CARME MIRALLES-GUASCH

El sistema de transporte de las ciudades tiene que cambiar. Tarde o temprano, con más o menos aciertos, la cantidad de coches que circulan por las calles y por las carreteras metropolitanas tendrá que disminuir. Es una imagen que parece inverosímil, pero lo es en la misma medida en que a nuestros abuelos les parecía impensable que las calles se llenaran de ellos. Hace unos días, el comisario europeo de Transportes, Siim Kallas, presentaba una nueva estrategia para la movilidad en las ciudades y con ella anunciaba que los automóviles de gasolina y diésel tendrán que desaparecer. Y aunque la fecha parece lejana, en el año 2050, y podríamos pensar que más que una directiva europea parece un encargo a las generaciones futuras, lo que nos debe interesar es en la dirección en la que apunta. Que tenemos que disminuir la contaminación urbana parece indiscutible, y que ello requiera reducir las emisiones del transporte, incontestable. El problema se presenta cuando buscamos alternativas, pues parece que estas sólo suponen sustituir una energía por otra, la gasolina por la electricidad. Coches con energía fósil por otros eléctricos.

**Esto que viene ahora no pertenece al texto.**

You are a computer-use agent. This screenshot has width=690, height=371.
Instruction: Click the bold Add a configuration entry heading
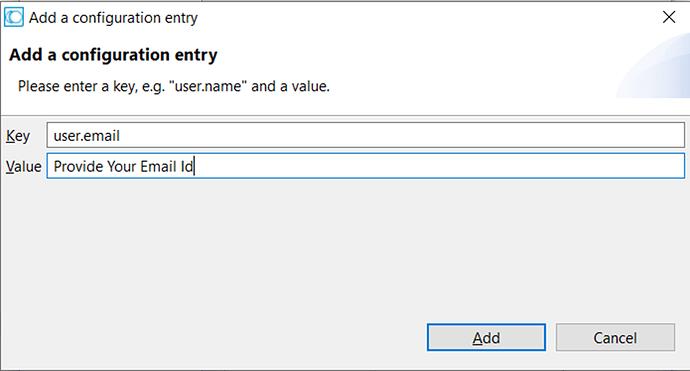click(x=113, y=55)
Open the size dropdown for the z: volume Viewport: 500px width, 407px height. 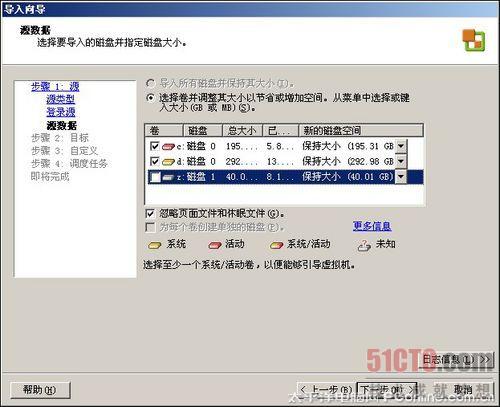pos(401,177)
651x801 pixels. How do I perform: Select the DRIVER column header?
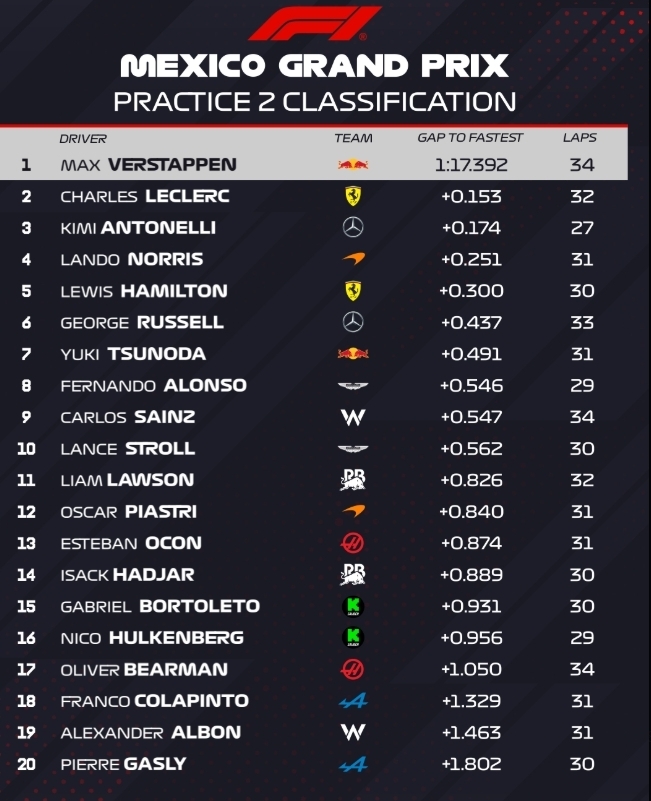tap(83, 139)
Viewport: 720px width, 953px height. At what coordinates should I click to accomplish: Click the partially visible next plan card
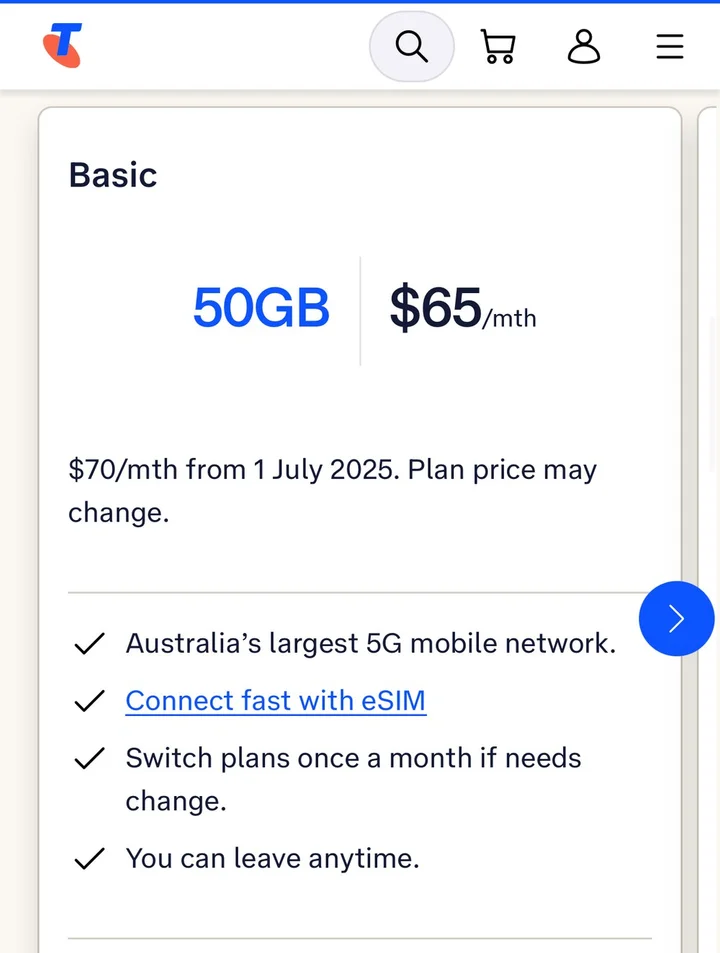(708, 400)
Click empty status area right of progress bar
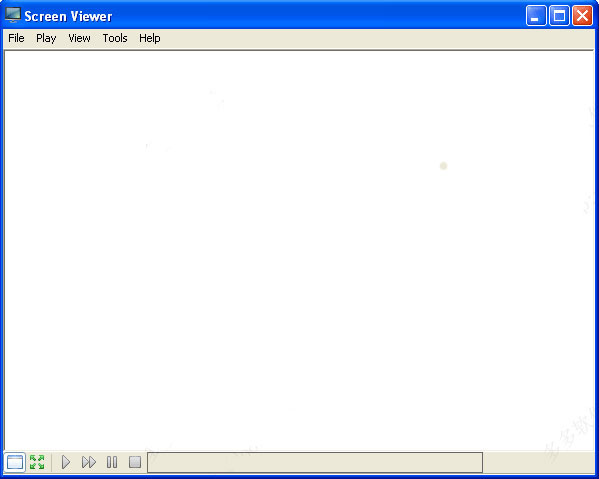Screen dimensions: 599x479 coord(539,463)
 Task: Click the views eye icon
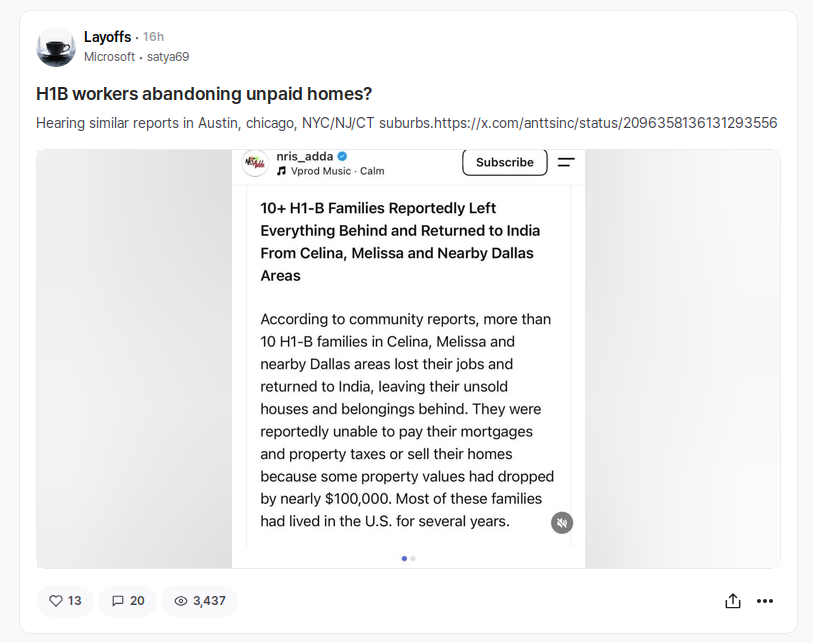pyautogui.click(x=180, y=601)
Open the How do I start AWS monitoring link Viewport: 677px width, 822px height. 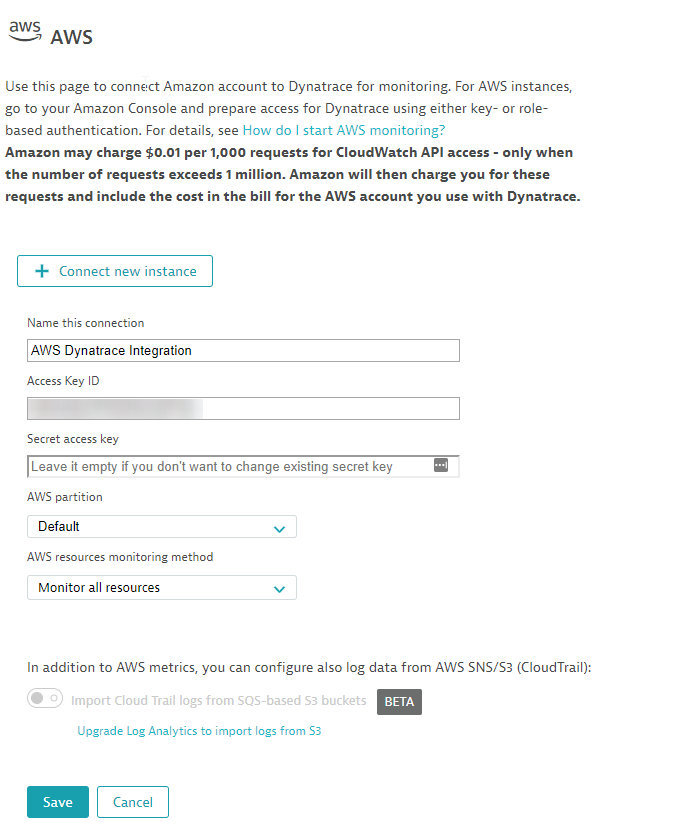pyautogui.click(x=344, y=130)
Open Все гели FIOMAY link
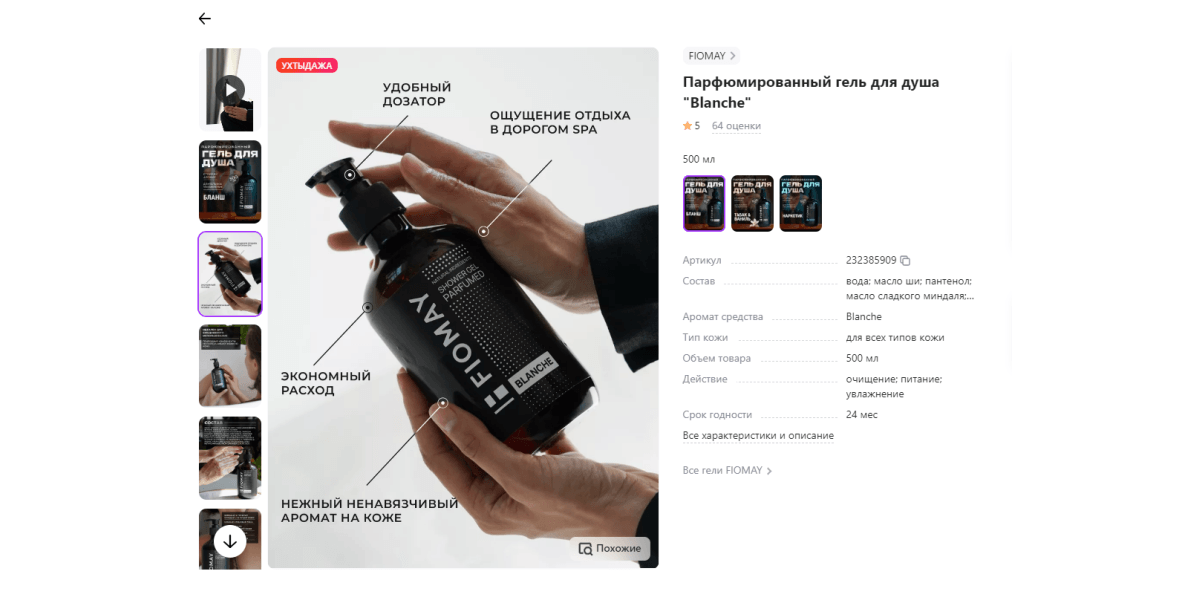Viewport: 1179px width, 600px height. point(727,471)
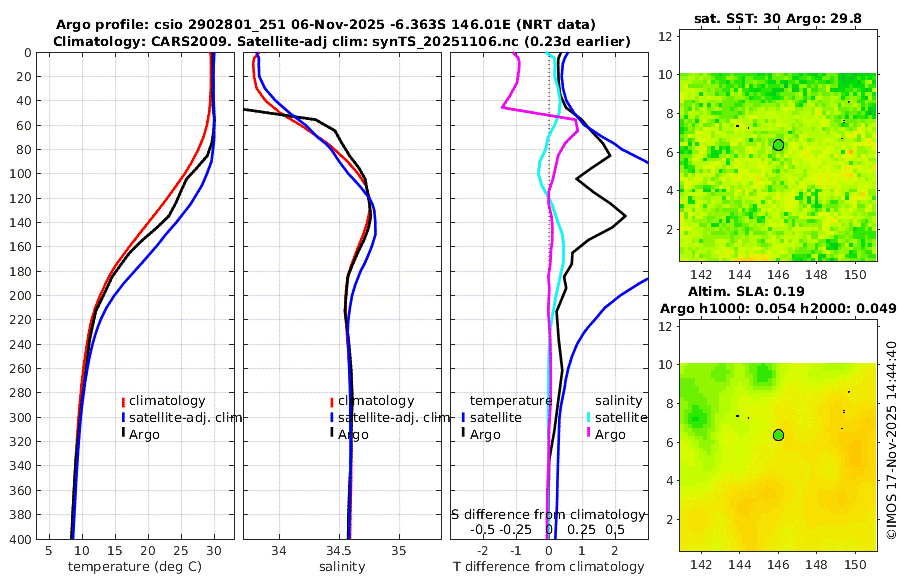Screen dimensions: 900x580
Task: Click the cyan salinity satellite legend marker
Action: (x=589, y=418)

Pero la cuestión ni es tan fácil ni tan lineal, pues la electricidad que tiene que cargar las baterías de los automóviles tiene que generarse en algún lugar. Tiene que crearse del carbón, de las renovables o de la energía nuclear. Y con lo que está pasando en Japón y sus consecuencias políticas en Alemania nadie se planteará incrementar el número de centrales nucleares porque nuestro parque automovilístico lo requiera. Sería cambiar los riesgos del CO² por otros. Y en las circunstancias actuales esto es impensable. Las alternativas no están sólo en sustituir unas energías por otras, sino en incidir en las características de los desplazamientos cotidianos por nuestras ciudades. Durante el siglo XX hemos moldeado los recorridos urbanos para que en ellos el automóvil fuera insustituible. A partir de ahora tenemos que hacer el recorrido al revés: tenemos que planificar nuestros desplazamientos sin el automóvil. Y ahí las alternativas son múltiples y atañen a los transportes y también al diseño de las ciudades. El problema está aquí, el reto es nuestro.